Struna v. People, 16291

Decision Date27 February 1950
Docket NumberNo. 16291,16291
Citation121 Colo. 348,215 P.2d 905
PartiesSTRUNA et al. v. PEOPLE.
CourtColorado Supreme Court

Frank G. Stinemeyer, Edwin H. Stinemeyer, Canon City, for plaintiffs in error.

John W. Metzger, Attorney General, Raymond B. Danks, Assistant Attorney General, for defendant in error.

HAYS, Justice.

Defendants were charged in separate counts of an information with rape and assault to commit rape of prosecutrix, a deaf mute, twenty-one years of age. Each was convicted on the second count, sentenced to the penitentiary, and they here seek reversal of the judgment, relying upon numerous errors alleged to have been committed by the trial court. Most of the errors assigned for reversal, relate to admitting, excluding or in refusing to strike certain evidence, which are matters resting within the sound discretion of the trial court.
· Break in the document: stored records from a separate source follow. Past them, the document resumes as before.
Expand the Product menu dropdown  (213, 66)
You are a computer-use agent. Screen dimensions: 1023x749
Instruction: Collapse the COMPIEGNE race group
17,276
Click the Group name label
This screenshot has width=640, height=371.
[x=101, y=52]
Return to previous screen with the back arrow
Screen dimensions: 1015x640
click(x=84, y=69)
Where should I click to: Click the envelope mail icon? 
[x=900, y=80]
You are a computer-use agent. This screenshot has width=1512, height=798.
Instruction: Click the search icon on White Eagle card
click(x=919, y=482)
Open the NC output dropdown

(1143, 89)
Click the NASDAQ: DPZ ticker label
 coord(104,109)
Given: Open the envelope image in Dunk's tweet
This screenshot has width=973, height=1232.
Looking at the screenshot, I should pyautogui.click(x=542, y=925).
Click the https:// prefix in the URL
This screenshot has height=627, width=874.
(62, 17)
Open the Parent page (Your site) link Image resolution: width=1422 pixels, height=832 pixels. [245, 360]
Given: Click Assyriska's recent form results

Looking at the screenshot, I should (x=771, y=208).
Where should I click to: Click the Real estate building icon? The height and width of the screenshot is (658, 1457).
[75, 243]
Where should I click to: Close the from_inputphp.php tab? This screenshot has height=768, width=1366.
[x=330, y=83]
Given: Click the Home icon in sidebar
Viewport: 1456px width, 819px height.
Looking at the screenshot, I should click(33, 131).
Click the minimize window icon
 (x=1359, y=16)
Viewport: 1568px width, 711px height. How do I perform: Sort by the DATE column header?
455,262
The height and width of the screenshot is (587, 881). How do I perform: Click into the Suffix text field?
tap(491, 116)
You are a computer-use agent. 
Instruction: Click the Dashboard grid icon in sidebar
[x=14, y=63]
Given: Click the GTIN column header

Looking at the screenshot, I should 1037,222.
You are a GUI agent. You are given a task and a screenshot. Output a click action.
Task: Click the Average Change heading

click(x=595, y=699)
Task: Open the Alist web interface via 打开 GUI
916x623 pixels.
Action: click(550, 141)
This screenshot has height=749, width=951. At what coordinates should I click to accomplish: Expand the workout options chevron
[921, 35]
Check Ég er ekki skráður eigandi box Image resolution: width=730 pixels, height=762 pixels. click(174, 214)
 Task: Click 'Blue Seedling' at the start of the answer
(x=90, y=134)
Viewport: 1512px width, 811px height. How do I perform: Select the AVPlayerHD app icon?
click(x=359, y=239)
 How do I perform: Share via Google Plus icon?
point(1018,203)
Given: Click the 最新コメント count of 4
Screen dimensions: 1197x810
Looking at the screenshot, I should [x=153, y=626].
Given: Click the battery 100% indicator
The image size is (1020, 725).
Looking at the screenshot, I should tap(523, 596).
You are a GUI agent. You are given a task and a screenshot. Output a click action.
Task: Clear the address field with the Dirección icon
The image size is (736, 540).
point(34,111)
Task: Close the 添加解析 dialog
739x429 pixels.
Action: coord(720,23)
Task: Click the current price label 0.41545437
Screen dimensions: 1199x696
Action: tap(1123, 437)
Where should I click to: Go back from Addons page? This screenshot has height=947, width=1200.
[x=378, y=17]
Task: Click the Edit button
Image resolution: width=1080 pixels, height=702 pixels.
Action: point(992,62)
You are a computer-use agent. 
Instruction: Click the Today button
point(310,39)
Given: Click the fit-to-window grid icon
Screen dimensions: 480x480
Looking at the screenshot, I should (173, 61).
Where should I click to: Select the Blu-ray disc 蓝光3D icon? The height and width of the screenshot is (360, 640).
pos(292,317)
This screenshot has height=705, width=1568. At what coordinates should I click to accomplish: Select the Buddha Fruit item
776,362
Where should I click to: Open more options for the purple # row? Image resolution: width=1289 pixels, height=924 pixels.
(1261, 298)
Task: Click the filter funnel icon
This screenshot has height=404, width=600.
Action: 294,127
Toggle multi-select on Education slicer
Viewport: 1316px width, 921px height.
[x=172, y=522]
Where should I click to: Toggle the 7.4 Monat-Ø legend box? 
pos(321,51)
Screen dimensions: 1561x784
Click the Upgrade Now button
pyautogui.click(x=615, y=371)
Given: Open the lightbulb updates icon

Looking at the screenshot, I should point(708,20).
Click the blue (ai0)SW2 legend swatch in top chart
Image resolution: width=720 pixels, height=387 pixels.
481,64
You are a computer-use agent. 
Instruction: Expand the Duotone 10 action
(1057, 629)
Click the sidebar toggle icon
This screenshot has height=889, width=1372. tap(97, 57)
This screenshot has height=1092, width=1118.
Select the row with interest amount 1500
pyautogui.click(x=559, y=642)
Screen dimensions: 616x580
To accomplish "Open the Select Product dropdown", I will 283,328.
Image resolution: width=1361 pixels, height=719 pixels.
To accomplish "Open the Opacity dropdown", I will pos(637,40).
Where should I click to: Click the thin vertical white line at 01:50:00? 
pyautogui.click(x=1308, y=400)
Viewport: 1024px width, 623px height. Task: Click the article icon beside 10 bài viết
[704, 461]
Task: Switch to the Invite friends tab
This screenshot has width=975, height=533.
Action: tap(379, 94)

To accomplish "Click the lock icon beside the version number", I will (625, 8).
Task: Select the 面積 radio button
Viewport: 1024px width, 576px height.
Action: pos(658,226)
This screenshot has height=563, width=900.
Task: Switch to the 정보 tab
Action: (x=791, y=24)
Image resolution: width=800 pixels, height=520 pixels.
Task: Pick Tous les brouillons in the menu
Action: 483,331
We have examined the record in the light of each error assigned and are convinced that the trial court did not abuse its discretion in ruling thereon. Two of the remaining points assigned merit consideration.

It first is contended that the court erred in refusing to permit the defendants' counsel to inspect a written statement alleged to have been made by the prosecutrix at a preliminary hearing before a justice of the peace.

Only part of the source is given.